• [ASSIGNED TASK] Repeat every line of the material below exactly.
(RECORDS FOR THIS TASK)
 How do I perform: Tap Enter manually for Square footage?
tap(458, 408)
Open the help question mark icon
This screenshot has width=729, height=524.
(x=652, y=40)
(End RECORDS FOR THIS TASK)
• [OUTPUT OF THE TASK]
 How do I perform: Tap Enter manually for Square footage?
tap(458, 408)
Open the help question mark icon
This screenshot has width=729, height=524.
(x=652, y=40)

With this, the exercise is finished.